収入を増やしたり、株主優待でお得に生活したりといった動機からも、「今の収入で満足できない人」が投資に取り組んでいることがわかります。この動機に鑑みると、「投資とは一生懸命働いているけど、もう少し収入を増やしたい人のためのもの」と言っても過言ではないでしょう。
実際、筆者も収入を増やすために投資をしています。今は年間の配当収入が14万円ほどなので、月平均にならすと毎月1万2,000円ほどの不労所得が入ってくる状態です。
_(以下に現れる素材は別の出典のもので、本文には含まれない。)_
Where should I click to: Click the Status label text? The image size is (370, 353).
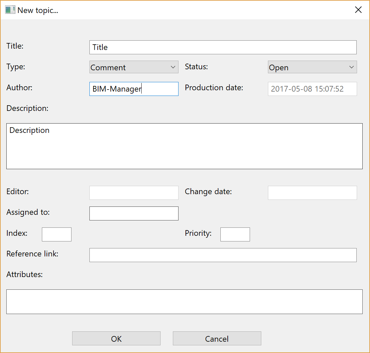pyautogui.click(x=196, y=67)
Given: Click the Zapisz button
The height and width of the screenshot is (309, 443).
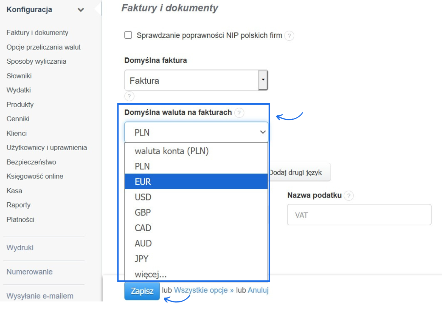Looking at the screenshot, I should pos(142,291).
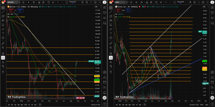This screenshot has height=107, width=215.
Task: Select the trend line tool in the BTCUSD left toolbar
Action: (3, 12)
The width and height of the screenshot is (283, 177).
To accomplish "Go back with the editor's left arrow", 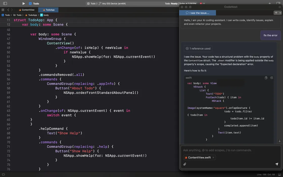I will tap(8, 10).
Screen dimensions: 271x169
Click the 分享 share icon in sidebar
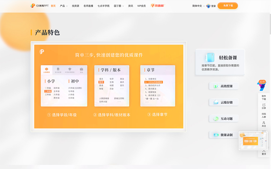click(264, 106)
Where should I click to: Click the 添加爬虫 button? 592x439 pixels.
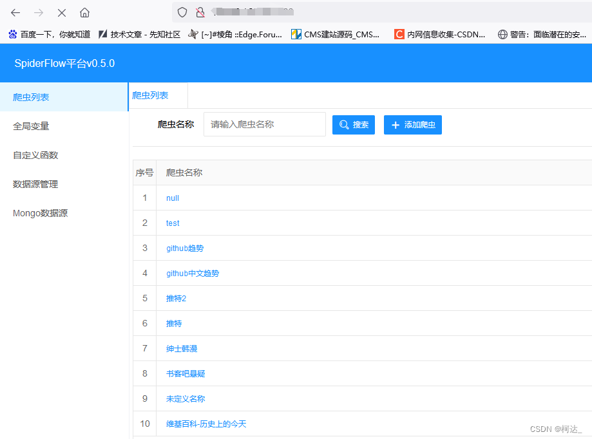tap(412, 124)
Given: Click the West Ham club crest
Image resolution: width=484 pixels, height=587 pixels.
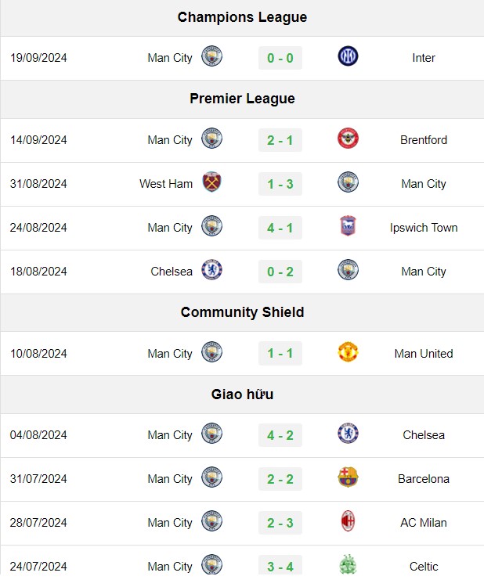Looking at the screenshot, I should tap(211, 182).
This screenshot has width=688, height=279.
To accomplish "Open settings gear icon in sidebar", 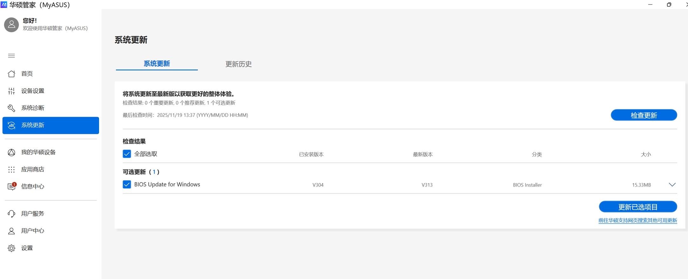I will point(11,248).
本業の収入に加えて、1万円でも1ヶ月の収入が増えると生活が本当にラクになりますよ!
過半数の投資額は300万円未満
同じく、日本証券業協会「個人投資家の証券投資に関する意識調査」の結果を見てみましょう。次のグラフは証券の保有額です。株式や投資信託などを、合計でいくら分持っているかを表したものです。
グラフを見ると、約半数の投資額が300万円以下であることがわかります。50万円未満の人も20%ほどいますし、超高額な投資金額というほどでもないでしょう。5,000万円以上も投資している羨ましい投資家の方もいますが、4%ほどと少数です。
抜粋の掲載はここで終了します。